# Biscuits



## jody495 (Mar 24, 2011)

Hi,I'm building a toy box using biscuit joints. My problem is that some of my biscuits are to fat. Any ideas on how to make them skinnier?


----------



## RogerM (Oct 31, 2011)

Sand them down a bit or adjust the depth of your biscuit joiner (either up or down) and hit the biscuit slot again. Careful, it doesn't take much.


----------



## jody495 (Mar 24, 2011)

Thanks ,I'll try sanding them down. I once read that to mash them with a hammer, didn't work to good.


----------



## MadMark (Jun 3, 2014)

Do not sand them, *bake* them!

Biscuits are dried & pressed to fit loosly in the slot, they expand with moisture and grip the slot from the inside. If your biscuits are fat its because they have been stored improperly and have picked up moisture. Put them on a cookie tray one layer thick and stick 'em in a 250° oven for an hour or so. 

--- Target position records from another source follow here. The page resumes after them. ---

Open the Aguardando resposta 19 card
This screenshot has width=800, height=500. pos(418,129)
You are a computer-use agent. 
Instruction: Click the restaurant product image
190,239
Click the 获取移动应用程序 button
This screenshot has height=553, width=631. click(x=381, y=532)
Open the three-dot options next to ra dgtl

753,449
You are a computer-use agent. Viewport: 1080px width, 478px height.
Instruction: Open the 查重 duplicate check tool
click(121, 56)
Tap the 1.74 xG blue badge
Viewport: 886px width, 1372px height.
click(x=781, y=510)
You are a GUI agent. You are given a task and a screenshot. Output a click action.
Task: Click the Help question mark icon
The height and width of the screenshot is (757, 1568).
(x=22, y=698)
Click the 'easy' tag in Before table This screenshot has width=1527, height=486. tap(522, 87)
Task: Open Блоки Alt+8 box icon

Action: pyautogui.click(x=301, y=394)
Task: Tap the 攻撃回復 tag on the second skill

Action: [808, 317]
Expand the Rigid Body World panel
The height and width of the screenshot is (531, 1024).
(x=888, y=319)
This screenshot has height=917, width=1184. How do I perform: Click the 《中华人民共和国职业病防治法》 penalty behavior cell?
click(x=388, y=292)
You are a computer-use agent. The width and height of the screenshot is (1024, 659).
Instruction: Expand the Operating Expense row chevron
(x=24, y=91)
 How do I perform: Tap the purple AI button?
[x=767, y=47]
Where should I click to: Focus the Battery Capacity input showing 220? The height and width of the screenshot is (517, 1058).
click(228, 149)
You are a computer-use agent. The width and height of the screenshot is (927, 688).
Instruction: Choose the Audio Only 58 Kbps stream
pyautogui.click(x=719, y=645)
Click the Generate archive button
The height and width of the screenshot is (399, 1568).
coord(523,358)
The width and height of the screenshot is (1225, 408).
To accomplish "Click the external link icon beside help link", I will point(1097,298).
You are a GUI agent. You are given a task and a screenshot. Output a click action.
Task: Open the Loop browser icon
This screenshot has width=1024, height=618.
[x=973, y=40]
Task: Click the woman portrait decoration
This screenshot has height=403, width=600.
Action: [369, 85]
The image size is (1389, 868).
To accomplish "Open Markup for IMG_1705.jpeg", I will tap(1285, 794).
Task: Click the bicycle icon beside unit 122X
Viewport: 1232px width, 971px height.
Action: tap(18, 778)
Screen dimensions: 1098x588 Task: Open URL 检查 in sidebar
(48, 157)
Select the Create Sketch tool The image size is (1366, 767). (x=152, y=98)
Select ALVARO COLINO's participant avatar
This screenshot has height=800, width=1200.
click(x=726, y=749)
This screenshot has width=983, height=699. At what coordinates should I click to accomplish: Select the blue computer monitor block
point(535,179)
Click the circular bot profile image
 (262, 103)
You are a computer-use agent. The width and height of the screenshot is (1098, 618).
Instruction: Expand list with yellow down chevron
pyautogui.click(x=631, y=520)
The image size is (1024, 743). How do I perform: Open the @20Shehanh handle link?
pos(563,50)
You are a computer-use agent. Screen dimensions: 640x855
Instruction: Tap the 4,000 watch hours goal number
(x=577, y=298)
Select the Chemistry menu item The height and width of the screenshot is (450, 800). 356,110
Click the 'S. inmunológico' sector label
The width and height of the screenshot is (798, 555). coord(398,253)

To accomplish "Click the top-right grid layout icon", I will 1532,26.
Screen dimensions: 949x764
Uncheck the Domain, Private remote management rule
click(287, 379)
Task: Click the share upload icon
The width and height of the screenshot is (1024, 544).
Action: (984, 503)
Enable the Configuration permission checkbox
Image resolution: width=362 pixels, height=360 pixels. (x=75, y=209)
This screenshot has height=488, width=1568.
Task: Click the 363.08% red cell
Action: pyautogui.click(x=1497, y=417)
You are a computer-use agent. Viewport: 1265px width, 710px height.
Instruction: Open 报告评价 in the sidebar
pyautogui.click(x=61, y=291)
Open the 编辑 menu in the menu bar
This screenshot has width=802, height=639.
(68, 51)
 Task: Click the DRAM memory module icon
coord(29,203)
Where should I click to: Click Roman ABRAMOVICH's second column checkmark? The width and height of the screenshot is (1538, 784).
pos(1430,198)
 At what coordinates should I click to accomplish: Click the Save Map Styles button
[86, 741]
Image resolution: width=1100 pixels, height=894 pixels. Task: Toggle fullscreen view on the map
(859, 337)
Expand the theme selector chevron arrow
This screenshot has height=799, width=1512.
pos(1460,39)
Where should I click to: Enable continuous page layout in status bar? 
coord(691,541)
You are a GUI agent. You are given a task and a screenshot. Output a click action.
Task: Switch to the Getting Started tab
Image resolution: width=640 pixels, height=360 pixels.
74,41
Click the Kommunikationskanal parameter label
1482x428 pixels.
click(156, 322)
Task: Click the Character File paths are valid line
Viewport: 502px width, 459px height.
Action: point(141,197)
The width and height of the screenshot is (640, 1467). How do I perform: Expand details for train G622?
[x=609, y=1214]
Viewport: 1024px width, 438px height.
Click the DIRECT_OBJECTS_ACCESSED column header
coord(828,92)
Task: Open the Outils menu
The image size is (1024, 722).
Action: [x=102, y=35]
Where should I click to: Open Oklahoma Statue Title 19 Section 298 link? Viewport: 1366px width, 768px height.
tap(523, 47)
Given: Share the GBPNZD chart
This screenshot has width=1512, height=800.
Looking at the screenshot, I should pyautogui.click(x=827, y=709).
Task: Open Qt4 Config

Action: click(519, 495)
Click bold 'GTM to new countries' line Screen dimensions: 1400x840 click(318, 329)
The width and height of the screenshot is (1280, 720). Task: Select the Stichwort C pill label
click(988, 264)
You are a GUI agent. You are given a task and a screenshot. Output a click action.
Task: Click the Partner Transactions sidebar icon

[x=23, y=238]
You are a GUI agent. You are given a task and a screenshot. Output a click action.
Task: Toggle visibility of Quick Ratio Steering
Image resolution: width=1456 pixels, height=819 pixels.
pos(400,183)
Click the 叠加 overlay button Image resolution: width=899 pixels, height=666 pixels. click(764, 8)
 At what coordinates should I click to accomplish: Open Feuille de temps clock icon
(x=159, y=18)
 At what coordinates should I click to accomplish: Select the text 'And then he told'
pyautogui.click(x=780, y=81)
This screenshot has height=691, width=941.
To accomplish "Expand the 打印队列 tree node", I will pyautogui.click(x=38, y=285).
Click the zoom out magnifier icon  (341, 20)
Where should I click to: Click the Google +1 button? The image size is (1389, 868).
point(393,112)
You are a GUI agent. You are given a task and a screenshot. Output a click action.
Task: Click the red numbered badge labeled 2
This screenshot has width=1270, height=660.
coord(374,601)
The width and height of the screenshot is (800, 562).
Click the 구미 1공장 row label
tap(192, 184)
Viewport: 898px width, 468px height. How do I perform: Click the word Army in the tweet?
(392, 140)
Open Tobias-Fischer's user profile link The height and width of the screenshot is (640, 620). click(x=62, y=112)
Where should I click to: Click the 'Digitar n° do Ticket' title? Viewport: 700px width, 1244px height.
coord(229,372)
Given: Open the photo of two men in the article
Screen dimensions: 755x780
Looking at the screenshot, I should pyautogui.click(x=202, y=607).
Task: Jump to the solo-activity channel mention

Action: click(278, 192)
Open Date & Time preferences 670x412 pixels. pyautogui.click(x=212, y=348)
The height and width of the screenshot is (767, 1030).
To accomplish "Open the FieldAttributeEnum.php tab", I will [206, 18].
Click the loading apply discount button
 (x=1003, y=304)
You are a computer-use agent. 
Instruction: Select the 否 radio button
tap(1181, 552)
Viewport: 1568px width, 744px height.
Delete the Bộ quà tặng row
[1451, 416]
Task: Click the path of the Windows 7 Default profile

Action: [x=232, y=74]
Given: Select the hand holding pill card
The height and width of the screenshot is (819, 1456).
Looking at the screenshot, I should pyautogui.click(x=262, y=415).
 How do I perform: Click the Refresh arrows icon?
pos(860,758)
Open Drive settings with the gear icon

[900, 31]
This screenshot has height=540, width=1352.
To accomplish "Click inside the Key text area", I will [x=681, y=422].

All else fails, buy fresh.

Final possibility is your cutter is worn and the slots are narrow - easy to check.

M


----------



## GR8HUNTER (Jun 13, 2016)

> Do not sand them, *bake* them!
> 
> Biscuits are dried & pressed to fit loosly in the slot, they expand with moisture and grip the slot from the inside. If your biscuits are fat its because they have been stored improperly and have picked up moisture. Put them on a cookie tray one layer thick and stick em in a 250° oven for an hour or so.
> 
> ...


DITTO …....good luck


----------



## wormil (Nov 19, 2011)

If there are a lot then bake but if a few just sand them and get on with the project. Even when new they are not perfectly consistent.


----------



## mako1 (Mar 23, 2016)

+ 1 Don't bother baking them just throw them in the microwave.


----------



## jody495 (Mar 24, 2011)

I don't know how well putting wood in my wife's oven is going to go over.if she catches me I'll probably get hit with a piece of wood (2×4)more than likely. Lol thanks guys


----------



## jody495 (Mar 24, 2011)

I'm getting hungry with all this talk of baking biscuits!


----------



## Kazooman (Jan 20, 2013)

> I don t know how well putting wood in my wife s oven is going to go over.if she catches me I ll probably get hit with a piece of wood (2×4)more than likely. Lol thanks guys
> 
> - jody495


Does all of this talk of having a "biscuit in the oven" equate with having a "bun in the oven"? If so you better have a LONG talk with your wife!


----------



## oldnovice (Mar 7, 2009)

Some of you guys have a weird sense of humor!
No complaints, lots of fun to read hi


----------



## wormil (Nov 19, 2011)

> I don t know how well putting wood in my wife s oven is going to go over.if she catches me I ll probably get hit with a piece of wood (2×4)more than likely. Lol thanks guys
> 
> - jody495


 That's why I snagged a free toaster oven off Freecycle. Use it all the time to dry paint, dry finishes, dry wood, etc.


----------



## wapakfred (Jul 29, 2011)

This is a lesson on storage of biscuits, you want to keep them in a dry environment to avoid the swelling. I have an old unpowered freezer I store some other stuff in with a desiccant, that's where my biscuits stay.


----------